Meydani and colleagues analyzed blood samples from a previous study that investigated the role of Vitamin E in preventing respiratory infections in nursing home residents ages 65 and older. The study enrolled 617 men and women from 33 nursing homes in the Boston area. All of the participants received daily supplements containing 50 percent of the recommended dietary allowance of several vitamins and minerals, including zinc, for one year. Foods that provide zinc include oysters, red meat, poultry, whole grains, beans and dairy products.
In the present study, published in the October issue of the American Journal of Clinical Nutrition, the authors compared blood samples collected at the beginning and the conclusion of the one-year study. The participants whose serum zinc concentrations remained low throughout that 12-month period had more difficulty battling pneumonia. “Not only did those participants have a higher risk of developing pneumonia when they did become sick, they did not recover as quickly and required a longer course of antibiotics,” says Meydani, who is also a professor at the Friedman School of Nutrition Science and Policy and the Sackler School of Graduate Biomedical Sciences, both at Tufts University. “We also noted a higher rate of death from all causes.”

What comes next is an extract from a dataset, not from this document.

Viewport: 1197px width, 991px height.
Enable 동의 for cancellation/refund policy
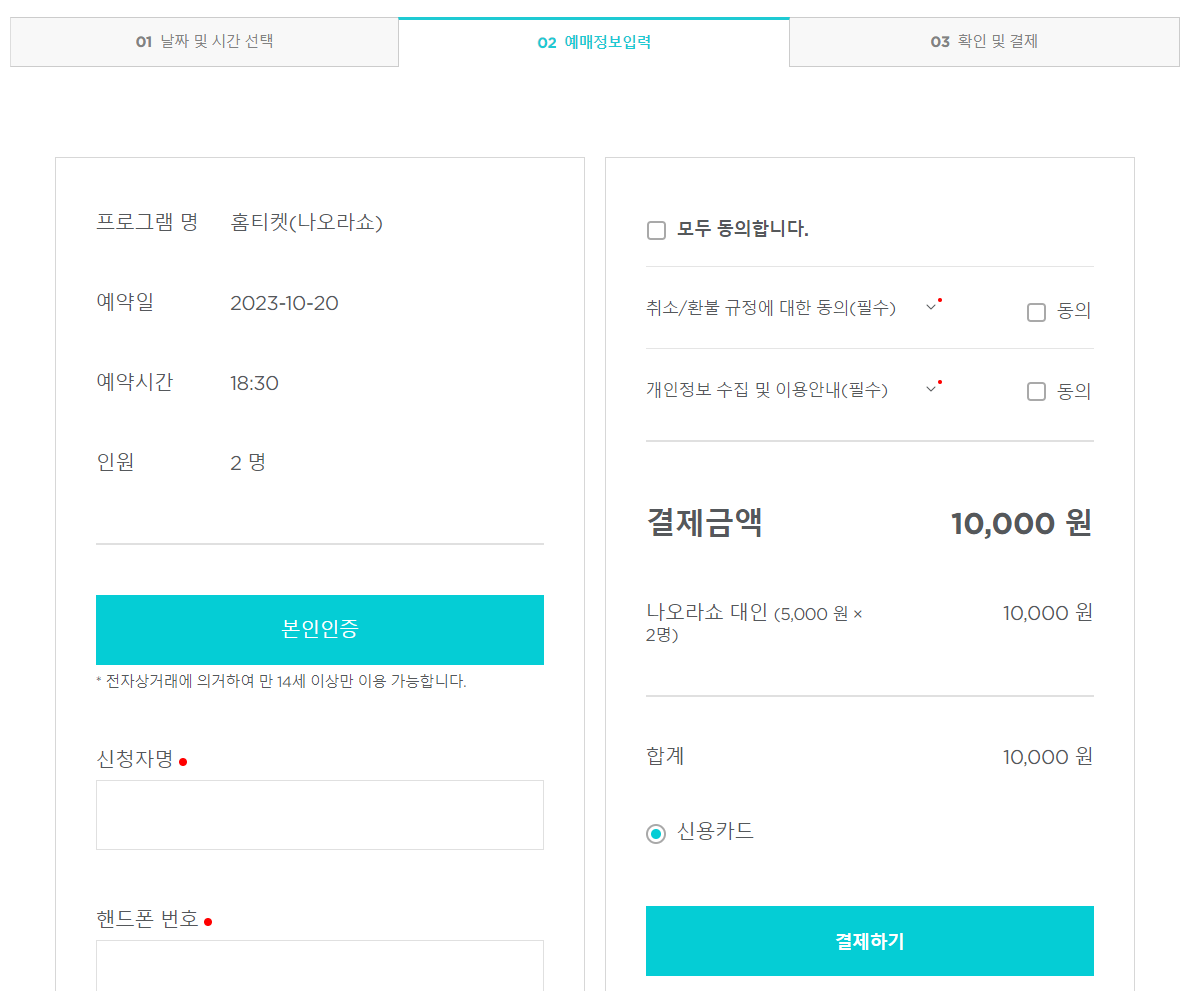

Maintaining normal serum zinc concentration in the blood throughout the 12-month study period benefited the participants even if they did develop pneumonia. Meydani adds, “Those participants with normal serum zinc concentrations in their blood were more likely to spend fewer days on antibiotics and recover more quickly.”
***Ralph’s Note- Everyone received the same amount of Zinc. Some most likely either absorbed less, or needed more due to the low serum concentrations in the blood.